== GOAL OF THE EXERCISE ==
Word for word, give the data again without its pictures.

=== Section Start ===

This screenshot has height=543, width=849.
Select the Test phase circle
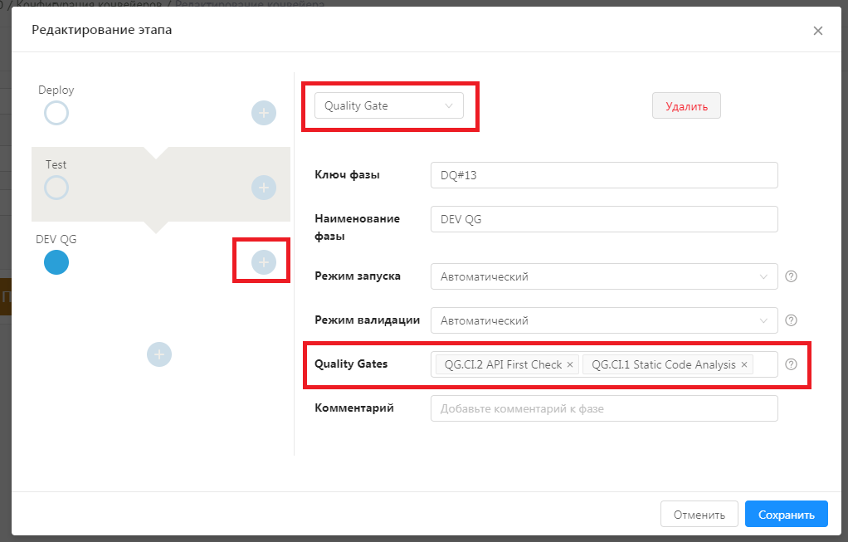(57, 187)
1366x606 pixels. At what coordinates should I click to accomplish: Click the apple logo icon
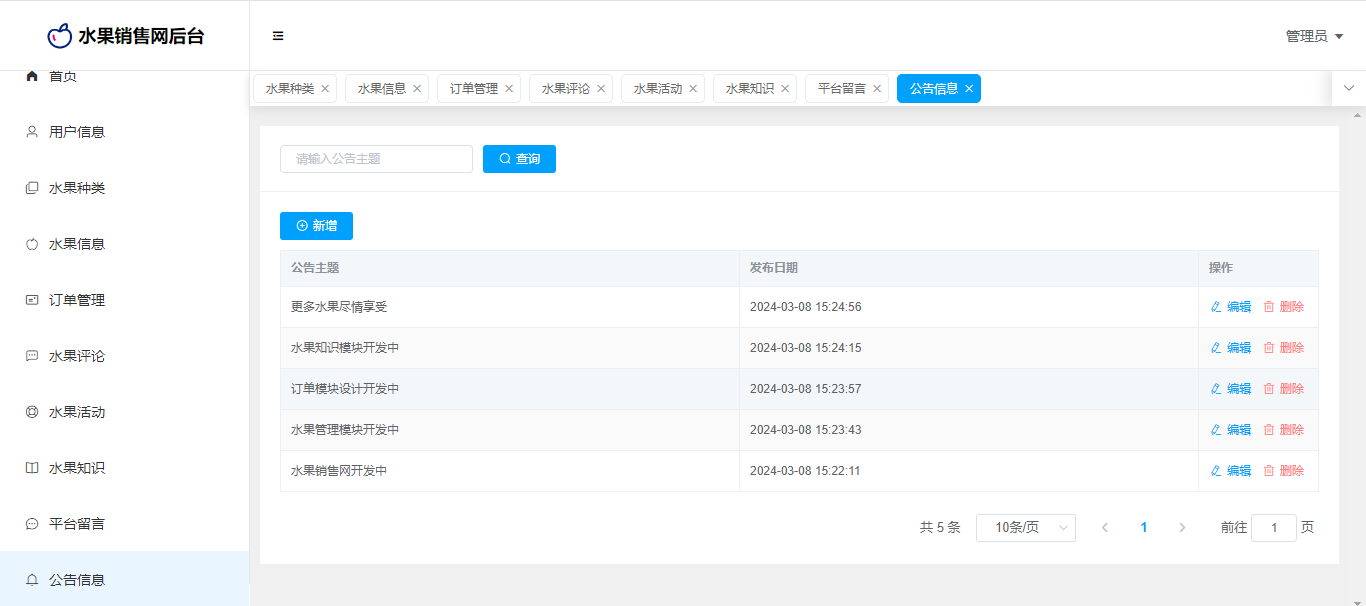pyautogui.click(x=60, y=36)
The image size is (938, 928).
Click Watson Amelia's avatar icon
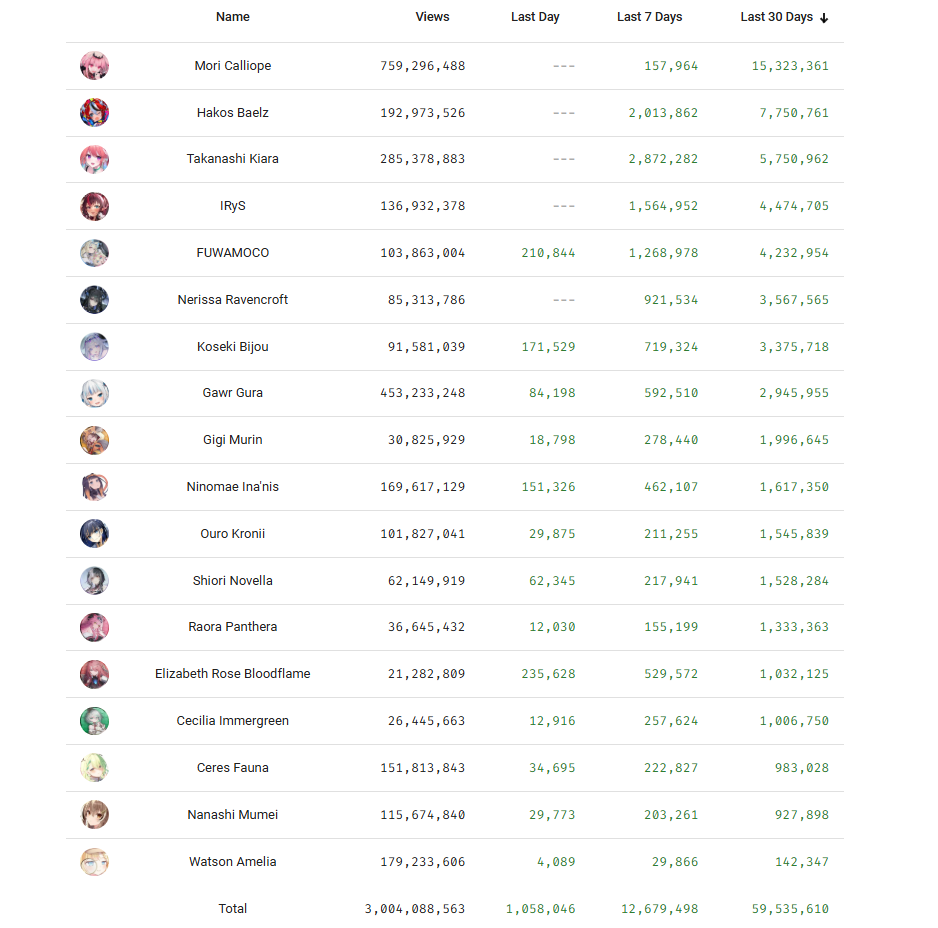click(94, 862)
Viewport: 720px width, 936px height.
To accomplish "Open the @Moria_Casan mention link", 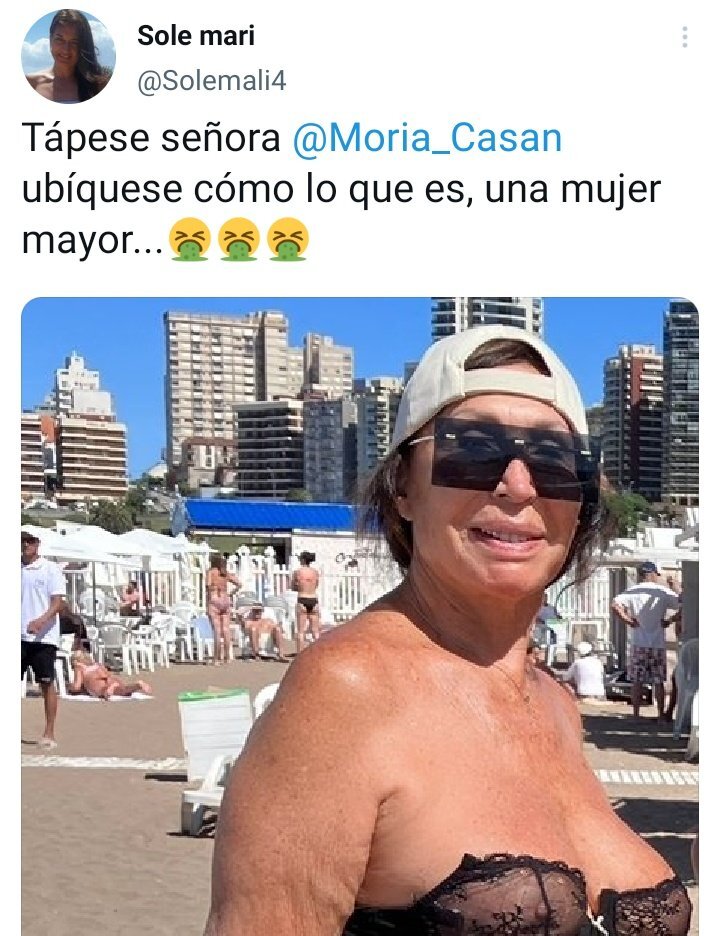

=== Section End ===

== ANSWER TO THE EXERCISE ==
This screenshot has height=543, width=849.
Select the Test phase circle
(57, 187)
1366x606 pixels. At what coordinates should I click to accomplish: Click the apple logo icon
pyautogui.click(x=60, y=36)
The image size is (938, 928).
Click Watson Amelia's avatar icon
click(94, 862)
Viewport: 720px width, 936px height.
To accomplish "Open the @Moria_Casan mention link", 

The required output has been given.